Enfin, n’oubliez pas les nuisibles. Les rongeurs adorent se faufiler dans la lame d’air pour nicher. Vous devez impérativement installer une grille anti-rongeurs en acier en bas de votre ossature. Elle laisse passer l’air mais bloque les souris et les rats.

La réglementation impose également des distances minimales par rapport au sol (souvent 20 cm) pour éviter les remontées capillaires et les éclaboussures de terre qui saliraient prématurément vos lames de bois.

FAQ : Vos questions sur le bardage et les clins

Peut-on poser du clin sur n’importe quel mur ?
Oui, que votre mur soit en parpaings, en briques ou en ossature bois. Le secret réside dans le choix des chevilles et des fixations pour l’ossature secondaire qui supportera vos clins. Sur une isolation par l’extérieur, on utilise des équerres spécifiques.

Quel est le prix moyen au m2 ?
Le budget varie énormément selon le matériau. Comptez environ 30€ à 60€ par m2 pour du PVC ou du bois classique (Pin, Douglas). Pour des essences plus haut de gamme comme le Red Cedar ou du composite de qualité, le prix peut grimper entre 80€ et 120€ par m2, hors pose.

Quelle est la durée de vie d’un clin en bois ?
Un bois de classe 3 ou 4 bien posé et entretenu peut durer 30 à 50 ans. Le facteur limitant n’est souvent pas le bois lui-même, mais la qualité de la pose et le respect de la ventilation arrière.

Quelle différence entre pose horizontale et verticale ?
C’est avant tout un choix esthétique. Cependant, la pose verticale facilite l’écoulement de l’eau vers le bas. La pose horizontale est plus classique et souvent plus simple à mettre en œuvre pour un bricoleur car elle nécessite une ossature plus simple.

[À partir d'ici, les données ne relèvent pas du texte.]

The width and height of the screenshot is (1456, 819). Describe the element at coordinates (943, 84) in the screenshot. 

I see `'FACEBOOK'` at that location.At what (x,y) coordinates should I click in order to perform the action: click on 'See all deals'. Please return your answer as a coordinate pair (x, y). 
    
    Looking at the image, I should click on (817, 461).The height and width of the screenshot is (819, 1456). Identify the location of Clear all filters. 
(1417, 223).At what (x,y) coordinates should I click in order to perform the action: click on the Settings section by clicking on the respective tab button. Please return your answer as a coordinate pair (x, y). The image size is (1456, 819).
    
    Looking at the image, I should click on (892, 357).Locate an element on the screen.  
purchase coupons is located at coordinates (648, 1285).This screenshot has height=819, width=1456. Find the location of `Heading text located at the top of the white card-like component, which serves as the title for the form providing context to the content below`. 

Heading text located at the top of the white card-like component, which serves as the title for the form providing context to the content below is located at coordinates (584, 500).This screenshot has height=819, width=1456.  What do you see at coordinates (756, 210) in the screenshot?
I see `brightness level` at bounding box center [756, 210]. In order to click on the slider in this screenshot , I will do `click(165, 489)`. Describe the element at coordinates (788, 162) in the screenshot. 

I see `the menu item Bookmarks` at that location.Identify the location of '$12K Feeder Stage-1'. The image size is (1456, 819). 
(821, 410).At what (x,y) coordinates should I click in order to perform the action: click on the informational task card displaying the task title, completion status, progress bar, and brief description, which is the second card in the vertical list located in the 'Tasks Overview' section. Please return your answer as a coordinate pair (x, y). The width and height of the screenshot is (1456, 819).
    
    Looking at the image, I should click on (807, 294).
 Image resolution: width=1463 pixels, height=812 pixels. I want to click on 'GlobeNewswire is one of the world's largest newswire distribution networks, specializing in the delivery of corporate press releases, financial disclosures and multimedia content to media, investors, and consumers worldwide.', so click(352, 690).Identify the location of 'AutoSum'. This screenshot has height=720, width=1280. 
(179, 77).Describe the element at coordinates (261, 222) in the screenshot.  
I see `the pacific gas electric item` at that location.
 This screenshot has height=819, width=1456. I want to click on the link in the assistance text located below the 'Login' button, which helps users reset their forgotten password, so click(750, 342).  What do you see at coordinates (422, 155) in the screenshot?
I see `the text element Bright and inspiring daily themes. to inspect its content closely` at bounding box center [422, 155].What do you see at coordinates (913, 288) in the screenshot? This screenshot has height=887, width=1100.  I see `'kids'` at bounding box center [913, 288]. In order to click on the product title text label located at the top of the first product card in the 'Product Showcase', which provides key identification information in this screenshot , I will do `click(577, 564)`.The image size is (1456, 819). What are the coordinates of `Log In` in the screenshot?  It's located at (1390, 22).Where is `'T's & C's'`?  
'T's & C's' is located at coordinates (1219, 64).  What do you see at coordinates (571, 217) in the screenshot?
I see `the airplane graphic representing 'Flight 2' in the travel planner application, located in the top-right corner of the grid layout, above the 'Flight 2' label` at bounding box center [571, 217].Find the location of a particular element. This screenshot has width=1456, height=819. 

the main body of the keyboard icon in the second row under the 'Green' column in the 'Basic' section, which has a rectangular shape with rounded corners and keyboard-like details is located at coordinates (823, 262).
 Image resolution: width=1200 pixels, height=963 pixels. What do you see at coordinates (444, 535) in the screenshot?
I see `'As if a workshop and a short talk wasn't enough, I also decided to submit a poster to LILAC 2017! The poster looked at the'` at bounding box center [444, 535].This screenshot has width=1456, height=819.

Faut-il traiter le bois avant la pose ?
Si vous achetez des clins traités autoclave, ils sont déjà protégés contre les insectes et les champignons. Mais un traitement complémentaire (anti-UV) est souvent nécessaire si vous voulez protéger la couleur d’origine du matériau contre le soleil.

En résumé, que vous choisissiez d’appeler cela un bardage ou un clin, l’important est de sélectionner un matériau adapté à votre climat et de respecter scrupuleusement les règles de pose. C’est l’assurance d’une façade esthétique qui durera aussi longtemps que votre maison.